1. Zij waren jong, jonger dan hij, Job 30:1, de jeugd, Job 30:12, die zich met achting en eerbied jegens hem behoorde te gedragen vanwege zijn leeftijd en zijn achtbaarheid. Zelfs de kinderen spotten met hem als zij met elkaar speelden, zoals de kinderen van Bethel de profeet bespot hebben: Kaalkop, ga op! Kinderen leren spoedig verachting te betonen als zij zien dat hun ouders dit doen.
2. Zij waren van lage afkomst, hun vaders waren zo verachtelijk dat een man als Job het versmaad zou hebben om hen voor het geringste werk van zijn huis te gebruiken, zoals schapen te weiden en de herders met de honden van de kudde te dienen, Job 30:1. Zij waren zo haveloos, dat zij niet geschikt waren om onder zijn dienaren gezien te worden, zo dom, dat zij niet geschikt waren om tot enigerlei dienst te worden gebruikt, en zo vals en verraderlijk, dat hun ook de geringste post niet toevertrouwd kon worden. Job spreekt hier van hetgeen gedaan had kunnen worden, niet van hetgeen hij gedaan heeft, hij was niet van zodanige geest om iemand uit de kinderen van de mensen bij de honden van de kudde te stellen, hij kende de waardigheid van de menselijke natuur te goed om zo iets te doen.

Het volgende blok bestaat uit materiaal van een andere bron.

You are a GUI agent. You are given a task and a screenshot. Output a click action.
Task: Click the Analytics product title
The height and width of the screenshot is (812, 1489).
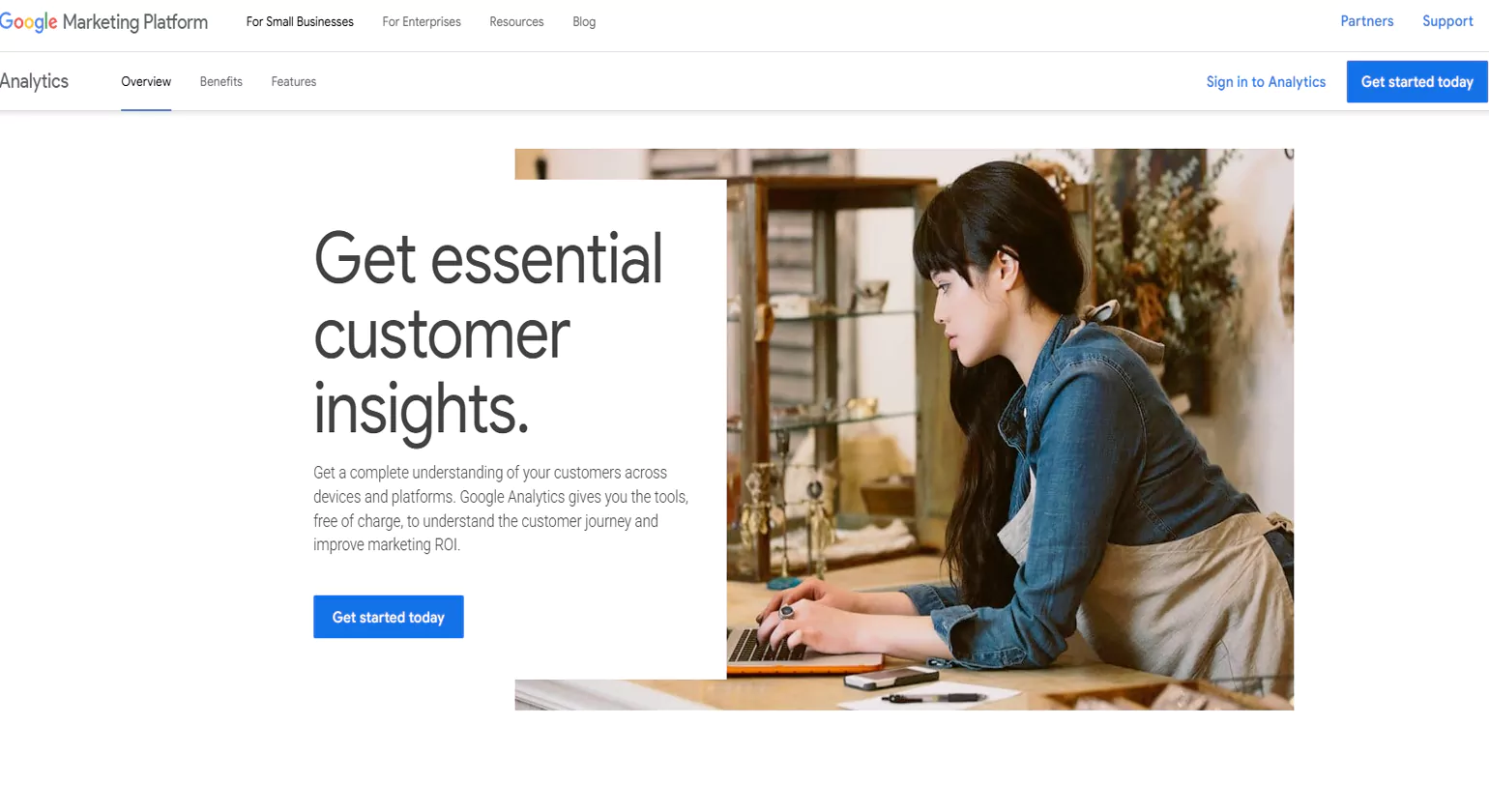[34, 81]
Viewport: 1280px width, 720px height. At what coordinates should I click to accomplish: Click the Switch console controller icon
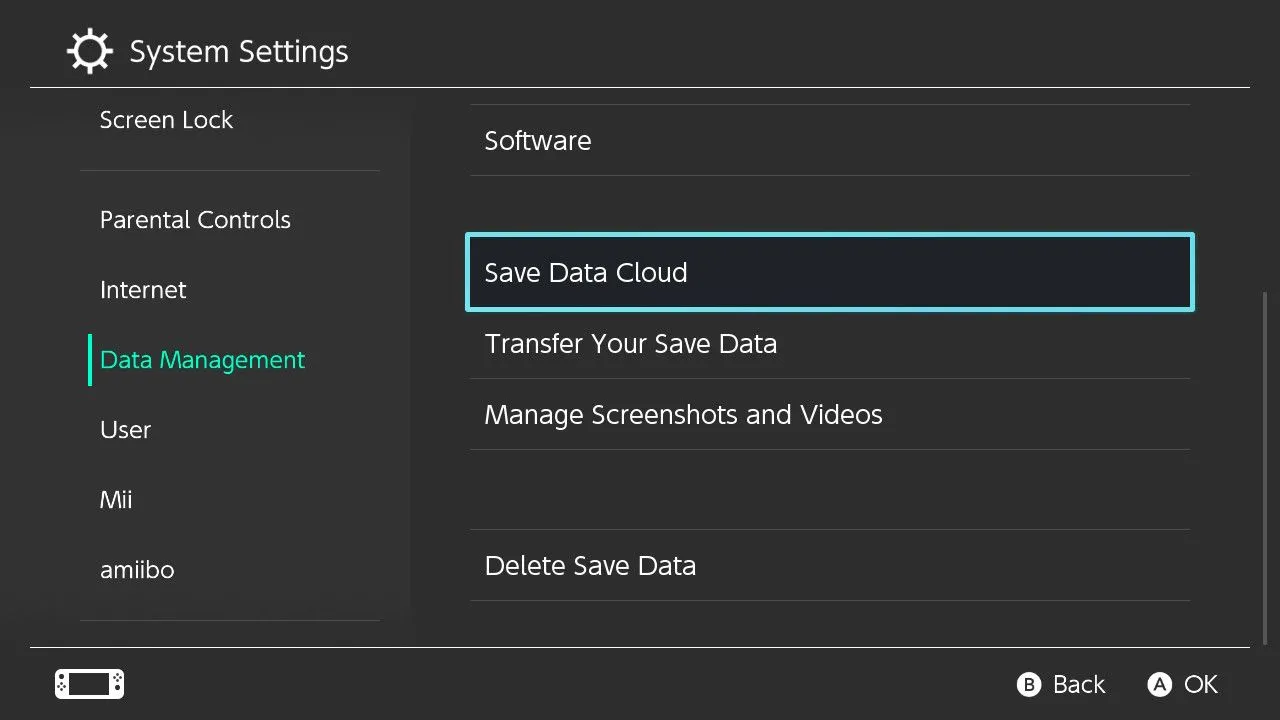coord(89,684)
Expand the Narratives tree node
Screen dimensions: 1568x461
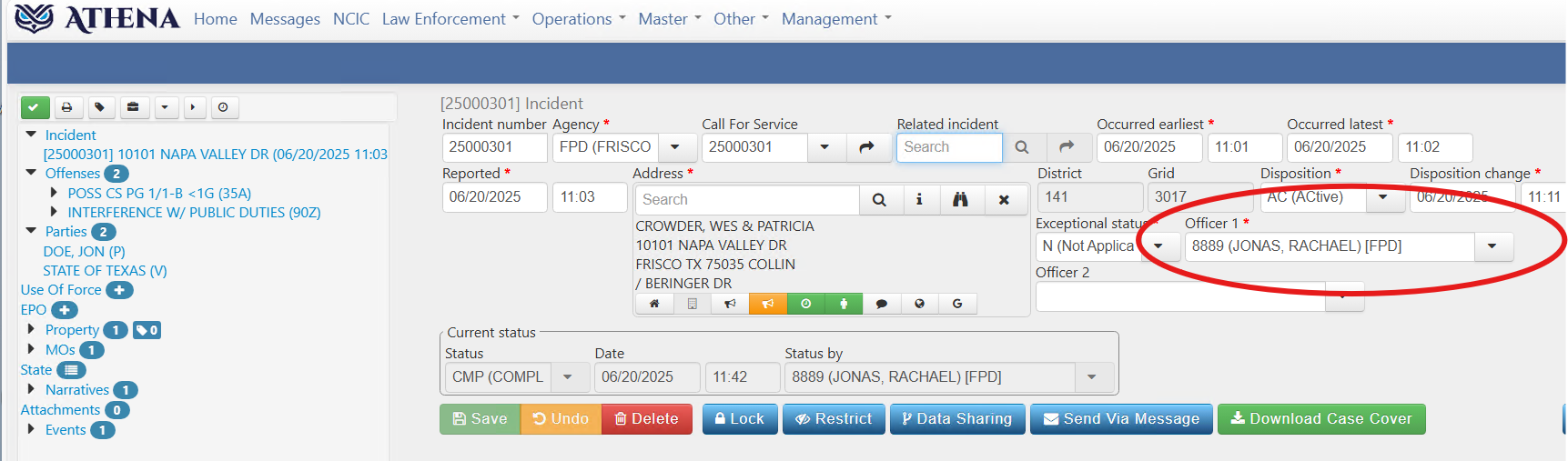(32, 389)
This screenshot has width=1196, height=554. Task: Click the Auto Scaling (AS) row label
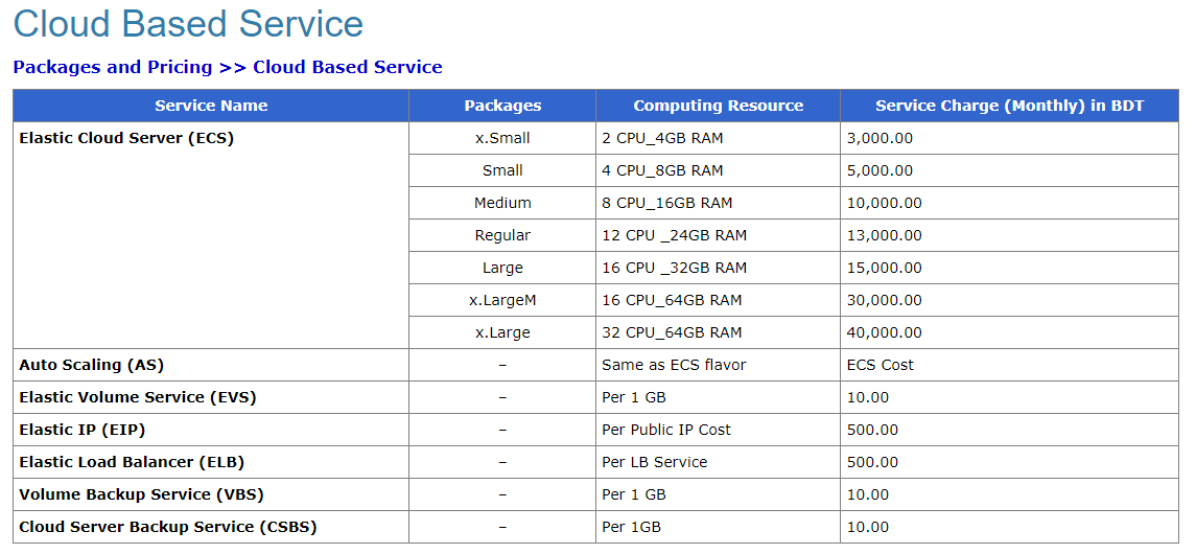click(x=91, y=365)
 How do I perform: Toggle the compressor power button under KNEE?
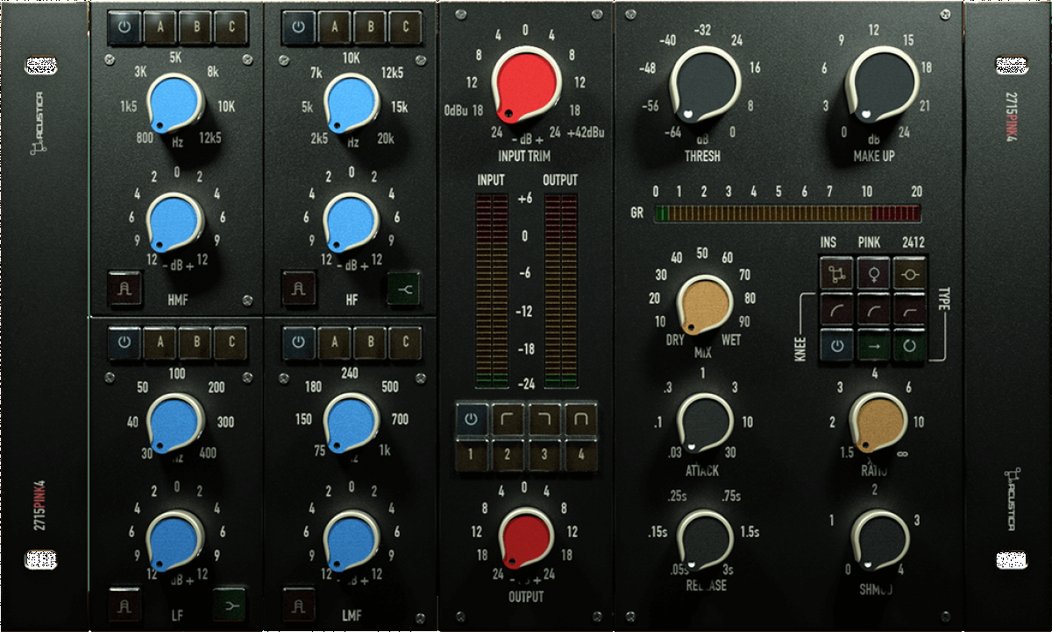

3. Zij en hun familie waren de onnutte lasten van de aarde, en nergens toe nut. Job zelf kon met al zijn wijsheid en al zijn geduld niets met hen uitrichten, Job 30:2. De jongen waren niet geschikt voor de arbeid, zij waren zo traag en deden hun werk zo lomp en onhandig: Waartoe zou mij ook geweest zijn de kracht hunner handen? welk nut of voordeel zou het mij opgeleverd hebben? Met de ouden kon men ook voor het geringste niet te rade gaan, want in hen was wel ouderdom, maar die ouderdom was in hen vergaan, Job 30:2, zij waren tweemaal kinderen.
4. Zij waren zeer arm, Job 30:3, zij waren op het punt om van honger om te komen, want zij wilden niet graven en te bedelen schaamden zij zich. Indien zij door de voorzienigheid Gods tot armoede waren gebracht, hun naburen zouden hen opgezocht hebben als geschikte voorwerpen van liefdadigheid, en hen hebben ondersteund, maar in die kommervolle omstandigheden gebracht zijnde door hun eigen luiheid en verkwisting, was niemand bereid om hun te hulp te komen, vandaar dat zij genoodzaakt waren om naar dorre, eenzame plaatsen te vlieden om er voedsel en beschutting te vinden, en zij waren voorzeker wel tot zeer armzalige hulpmiddelen gedreven, toen zij ziltige kruiden plukten bij de struiken, en blijde waren om die te eten bij gebrek aan voedsel dat voor hen geschikt was, Job 30:4. Zie waar de honger de mens al niet toe brengt, de ene helft van de wereld weet niet hoe de andere helft leeft, maar zij, die overvloed hebben, behoren soms te denken aan hen, wier voedsel zeer grof is, en die zelfs daarvan nog niet genoeg krijgen. Maar wij moeten de gerechtigheid Gods erkennen, en het niet vreemd vinden als traagheid de mensen in lompen kleedt en de luiaard honger moet lijden. Deze armzalige wereld is vol van des duivels armen.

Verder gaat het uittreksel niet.